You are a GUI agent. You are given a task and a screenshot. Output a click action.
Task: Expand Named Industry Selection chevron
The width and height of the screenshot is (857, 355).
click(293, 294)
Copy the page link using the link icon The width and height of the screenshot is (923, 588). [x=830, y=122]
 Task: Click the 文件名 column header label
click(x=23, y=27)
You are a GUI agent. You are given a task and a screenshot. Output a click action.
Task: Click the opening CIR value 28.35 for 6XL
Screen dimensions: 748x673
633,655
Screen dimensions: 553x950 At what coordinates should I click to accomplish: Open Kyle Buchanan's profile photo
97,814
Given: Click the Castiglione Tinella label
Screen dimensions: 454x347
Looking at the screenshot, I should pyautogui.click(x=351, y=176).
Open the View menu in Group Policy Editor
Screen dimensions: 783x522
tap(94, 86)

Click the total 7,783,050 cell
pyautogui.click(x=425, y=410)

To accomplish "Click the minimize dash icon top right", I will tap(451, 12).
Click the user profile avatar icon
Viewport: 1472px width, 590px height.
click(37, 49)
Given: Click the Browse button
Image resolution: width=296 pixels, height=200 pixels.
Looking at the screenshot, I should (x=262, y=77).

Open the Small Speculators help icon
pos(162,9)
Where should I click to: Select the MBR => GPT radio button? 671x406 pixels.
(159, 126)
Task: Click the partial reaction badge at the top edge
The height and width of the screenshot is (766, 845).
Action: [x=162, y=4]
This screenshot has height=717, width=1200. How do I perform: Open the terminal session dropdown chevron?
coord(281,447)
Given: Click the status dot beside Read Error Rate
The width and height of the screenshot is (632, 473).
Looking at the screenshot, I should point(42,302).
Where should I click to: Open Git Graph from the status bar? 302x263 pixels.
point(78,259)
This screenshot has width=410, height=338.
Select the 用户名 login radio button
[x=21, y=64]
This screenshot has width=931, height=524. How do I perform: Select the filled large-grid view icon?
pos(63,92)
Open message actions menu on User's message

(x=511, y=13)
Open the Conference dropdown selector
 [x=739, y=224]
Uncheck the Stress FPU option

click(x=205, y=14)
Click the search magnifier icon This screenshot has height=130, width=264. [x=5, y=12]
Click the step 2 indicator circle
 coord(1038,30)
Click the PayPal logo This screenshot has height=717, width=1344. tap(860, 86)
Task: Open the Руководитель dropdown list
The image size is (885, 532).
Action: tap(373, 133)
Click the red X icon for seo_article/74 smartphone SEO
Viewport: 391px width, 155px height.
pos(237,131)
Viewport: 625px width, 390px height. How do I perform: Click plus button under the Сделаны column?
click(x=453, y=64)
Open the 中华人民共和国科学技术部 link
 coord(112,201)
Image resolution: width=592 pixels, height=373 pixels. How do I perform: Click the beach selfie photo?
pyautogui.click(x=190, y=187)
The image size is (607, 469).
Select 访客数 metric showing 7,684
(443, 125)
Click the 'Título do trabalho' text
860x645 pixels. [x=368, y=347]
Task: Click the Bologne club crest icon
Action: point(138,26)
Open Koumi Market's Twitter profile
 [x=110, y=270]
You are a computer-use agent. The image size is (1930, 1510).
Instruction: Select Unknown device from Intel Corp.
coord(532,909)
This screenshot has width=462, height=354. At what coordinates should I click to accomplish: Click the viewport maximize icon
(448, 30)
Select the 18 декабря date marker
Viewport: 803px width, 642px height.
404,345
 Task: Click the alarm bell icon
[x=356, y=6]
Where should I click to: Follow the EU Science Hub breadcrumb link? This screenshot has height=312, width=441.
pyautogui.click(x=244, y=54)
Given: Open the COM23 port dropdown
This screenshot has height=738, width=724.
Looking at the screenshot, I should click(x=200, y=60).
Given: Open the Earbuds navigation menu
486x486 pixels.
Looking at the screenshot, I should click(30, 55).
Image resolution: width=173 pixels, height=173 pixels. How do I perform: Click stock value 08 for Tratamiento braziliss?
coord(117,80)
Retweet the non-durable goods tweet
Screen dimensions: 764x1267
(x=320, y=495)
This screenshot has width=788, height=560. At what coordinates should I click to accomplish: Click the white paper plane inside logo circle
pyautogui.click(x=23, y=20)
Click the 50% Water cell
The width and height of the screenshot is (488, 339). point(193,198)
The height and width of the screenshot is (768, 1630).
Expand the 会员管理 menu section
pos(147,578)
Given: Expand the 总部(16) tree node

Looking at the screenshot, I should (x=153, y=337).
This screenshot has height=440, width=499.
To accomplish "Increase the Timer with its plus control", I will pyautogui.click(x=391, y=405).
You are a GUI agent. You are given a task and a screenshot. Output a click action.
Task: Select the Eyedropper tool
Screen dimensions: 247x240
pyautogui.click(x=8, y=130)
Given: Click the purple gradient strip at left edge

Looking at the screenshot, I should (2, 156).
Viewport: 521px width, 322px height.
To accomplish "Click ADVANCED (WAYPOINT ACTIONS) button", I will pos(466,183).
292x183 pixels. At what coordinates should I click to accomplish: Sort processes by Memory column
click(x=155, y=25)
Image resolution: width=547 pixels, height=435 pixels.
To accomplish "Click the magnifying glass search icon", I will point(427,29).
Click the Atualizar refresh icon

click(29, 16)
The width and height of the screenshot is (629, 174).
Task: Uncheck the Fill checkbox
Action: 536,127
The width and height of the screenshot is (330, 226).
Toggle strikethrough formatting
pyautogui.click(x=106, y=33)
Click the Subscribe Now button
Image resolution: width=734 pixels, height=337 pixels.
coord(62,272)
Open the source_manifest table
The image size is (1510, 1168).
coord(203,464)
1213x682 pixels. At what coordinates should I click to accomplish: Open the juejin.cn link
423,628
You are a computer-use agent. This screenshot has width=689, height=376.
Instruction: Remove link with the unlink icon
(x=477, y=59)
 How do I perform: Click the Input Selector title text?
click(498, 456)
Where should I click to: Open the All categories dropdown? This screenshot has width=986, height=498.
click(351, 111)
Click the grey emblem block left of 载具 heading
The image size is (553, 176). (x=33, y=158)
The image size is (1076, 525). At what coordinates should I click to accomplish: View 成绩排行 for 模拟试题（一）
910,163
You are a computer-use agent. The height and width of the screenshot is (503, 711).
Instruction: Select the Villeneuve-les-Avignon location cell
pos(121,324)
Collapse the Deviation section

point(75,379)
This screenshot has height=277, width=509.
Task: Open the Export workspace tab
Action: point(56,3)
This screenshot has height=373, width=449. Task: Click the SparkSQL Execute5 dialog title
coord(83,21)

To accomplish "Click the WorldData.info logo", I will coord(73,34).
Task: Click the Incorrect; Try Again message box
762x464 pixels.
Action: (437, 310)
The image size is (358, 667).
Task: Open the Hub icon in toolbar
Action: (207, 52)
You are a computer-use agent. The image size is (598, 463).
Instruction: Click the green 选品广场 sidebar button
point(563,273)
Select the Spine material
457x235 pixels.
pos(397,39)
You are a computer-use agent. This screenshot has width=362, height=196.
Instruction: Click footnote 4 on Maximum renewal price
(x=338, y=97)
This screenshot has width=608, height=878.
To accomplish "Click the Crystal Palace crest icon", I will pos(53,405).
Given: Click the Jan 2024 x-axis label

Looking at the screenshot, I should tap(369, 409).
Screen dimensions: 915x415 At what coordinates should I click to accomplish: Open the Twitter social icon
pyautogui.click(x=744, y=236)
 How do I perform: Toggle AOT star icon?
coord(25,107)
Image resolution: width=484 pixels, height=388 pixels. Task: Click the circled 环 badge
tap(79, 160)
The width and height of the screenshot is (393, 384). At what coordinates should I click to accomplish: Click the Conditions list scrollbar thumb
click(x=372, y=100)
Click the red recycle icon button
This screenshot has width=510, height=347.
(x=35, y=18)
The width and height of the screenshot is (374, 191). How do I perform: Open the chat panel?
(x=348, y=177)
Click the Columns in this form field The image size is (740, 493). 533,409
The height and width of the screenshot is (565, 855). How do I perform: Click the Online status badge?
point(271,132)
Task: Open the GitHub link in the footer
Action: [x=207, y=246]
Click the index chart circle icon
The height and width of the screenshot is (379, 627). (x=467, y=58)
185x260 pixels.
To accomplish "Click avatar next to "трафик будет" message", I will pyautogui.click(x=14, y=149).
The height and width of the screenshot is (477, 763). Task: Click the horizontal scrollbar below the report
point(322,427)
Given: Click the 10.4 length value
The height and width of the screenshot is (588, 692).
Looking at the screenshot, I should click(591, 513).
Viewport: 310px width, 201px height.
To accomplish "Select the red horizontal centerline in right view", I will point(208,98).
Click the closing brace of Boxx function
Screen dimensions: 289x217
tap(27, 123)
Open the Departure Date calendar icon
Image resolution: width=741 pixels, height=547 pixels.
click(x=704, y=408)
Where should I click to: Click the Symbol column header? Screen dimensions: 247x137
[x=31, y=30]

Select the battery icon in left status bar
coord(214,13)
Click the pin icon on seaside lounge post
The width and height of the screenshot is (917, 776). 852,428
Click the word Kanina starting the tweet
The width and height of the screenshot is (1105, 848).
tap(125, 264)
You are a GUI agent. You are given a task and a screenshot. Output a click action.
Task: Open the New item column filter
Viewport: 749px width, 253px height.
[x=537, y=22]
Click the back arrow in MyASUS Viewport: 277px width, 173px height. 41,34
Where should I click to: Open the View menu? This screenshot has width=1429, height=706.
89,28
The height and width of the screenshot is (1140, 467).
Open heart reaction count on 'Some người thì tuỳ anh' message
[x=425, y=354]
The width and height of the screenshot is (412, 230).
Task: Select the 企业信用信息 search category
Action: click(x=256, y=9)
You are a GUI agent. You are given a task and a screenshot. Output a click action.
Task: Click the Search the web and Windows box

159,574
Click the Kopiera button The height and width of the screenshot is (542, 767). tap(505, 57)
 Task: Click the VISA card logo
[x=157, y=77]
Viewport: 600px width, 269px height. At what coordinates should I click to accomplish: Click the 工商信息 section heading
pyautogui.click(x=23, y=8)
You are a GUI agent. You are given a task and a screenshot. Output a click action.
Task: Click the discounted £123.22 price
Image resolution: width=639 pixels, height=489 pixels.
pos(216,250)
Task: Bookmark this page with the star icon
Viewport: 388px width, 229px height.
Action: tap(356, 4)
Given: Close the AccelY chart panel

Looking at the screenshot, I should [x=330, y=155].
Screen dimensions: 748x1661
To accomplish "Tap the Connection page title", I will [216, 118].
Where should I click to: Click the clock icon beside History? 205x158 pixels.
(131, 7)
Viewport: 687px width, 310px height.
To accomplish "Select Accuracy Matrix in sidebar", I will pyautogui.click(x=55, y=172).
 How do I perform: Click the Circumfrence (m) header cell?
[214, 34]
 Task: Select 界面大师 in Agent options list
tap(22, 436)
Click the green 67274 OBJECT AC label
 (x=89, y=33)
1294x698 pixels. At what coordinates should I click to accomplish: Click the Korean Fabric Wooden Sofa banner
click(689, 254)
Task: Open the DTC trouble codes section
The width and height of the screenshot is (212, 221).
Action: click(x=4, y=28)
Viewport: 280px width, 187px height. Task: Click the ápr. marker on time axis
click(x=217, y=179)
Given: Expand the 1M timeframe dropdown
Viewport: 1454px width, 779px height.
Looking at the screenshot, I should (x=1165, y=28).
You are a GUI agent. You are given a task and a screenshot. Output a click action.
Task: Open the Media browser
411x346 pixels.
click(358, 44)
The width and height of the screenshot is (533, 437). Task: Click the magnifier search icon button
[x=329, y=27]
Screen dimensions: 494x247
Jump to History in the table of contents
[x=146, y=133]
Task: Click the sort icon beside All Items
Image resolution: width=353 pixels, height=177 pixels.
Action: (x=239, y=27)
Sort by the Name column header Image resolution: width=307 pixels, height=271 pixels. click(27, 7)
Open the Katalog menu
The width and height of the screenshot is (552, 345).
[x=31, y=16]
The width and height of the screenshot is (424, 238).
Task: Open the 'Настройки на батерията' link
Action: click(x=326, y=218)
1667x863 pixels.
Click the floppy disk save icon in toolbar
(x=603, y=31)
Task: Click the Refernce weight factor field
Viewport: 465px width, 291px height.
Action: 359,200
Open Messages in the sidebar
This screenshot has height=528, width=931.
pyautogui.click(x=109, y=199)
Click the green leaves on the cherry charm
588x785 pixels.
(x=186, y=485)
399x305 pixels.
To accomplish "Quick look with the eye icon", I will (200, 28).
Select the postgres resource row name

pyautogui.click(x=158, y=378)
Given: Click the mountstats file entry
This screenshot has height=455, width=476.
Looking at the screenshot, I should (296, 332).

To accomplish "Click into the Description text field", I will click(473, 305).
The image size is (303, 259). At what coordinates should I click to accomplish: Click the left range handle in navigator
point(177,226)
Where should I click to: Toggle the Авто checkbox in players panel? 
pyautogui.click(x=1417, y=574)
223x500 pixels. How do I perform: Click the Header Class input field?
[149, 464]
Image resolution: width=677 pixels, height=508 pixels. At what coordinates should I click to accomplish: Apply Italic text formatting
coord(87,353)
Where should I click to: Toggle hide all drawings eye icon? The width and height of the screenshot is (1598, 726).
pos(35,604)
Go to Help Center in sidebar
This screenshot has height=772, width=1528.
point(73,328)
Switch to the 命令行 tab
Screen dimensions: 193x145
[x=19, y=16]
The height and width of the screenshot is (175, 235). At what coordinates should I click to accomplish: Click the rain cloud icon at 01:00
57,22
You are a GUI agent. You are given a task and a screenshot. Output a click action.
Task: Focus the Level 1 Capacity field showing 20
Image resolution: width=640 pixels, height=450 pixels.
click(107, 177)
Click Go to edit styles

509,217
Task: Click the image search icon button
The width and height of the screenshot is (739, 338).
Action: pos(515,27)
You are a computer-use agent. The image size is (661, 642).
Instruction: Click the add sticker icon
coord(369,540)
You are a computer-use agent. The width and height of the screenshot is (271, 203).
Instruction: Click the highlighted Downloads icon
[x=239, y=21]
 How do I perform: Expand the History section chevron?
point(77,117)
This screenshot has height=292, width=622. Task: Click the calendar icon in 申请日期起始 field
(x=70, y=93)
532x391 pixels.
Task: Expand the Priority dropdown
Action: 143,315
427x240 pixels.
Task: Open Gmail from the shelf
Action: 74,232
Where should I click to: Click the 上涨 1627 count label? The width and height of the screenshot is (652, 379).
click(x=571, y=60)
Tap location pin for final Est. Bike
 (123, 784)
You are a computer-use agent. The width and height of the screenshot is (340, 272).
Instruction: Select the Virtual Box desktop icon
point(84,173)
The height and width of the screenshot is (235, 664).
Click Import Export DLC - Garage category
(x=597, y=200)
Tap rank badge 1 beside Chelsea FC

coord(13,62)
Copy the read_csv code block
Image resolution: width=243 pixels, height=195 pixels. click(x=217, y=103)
————————
Word for word, restate the lines running from the one containing "The height and width of the screenshot is (235, 664)." through the final line of the records above, and nothing besides.

The height and width of the screenshot is (235, 664).
Click Import Export DLC - Garage category
(x=597, y=200)
Tap rank badge 1 beside Chelsea FC

coord(13,62)
Copy the read_csv code block
Image resolution: width=243 pixels, height=195 pixels. click(x=217, y=103)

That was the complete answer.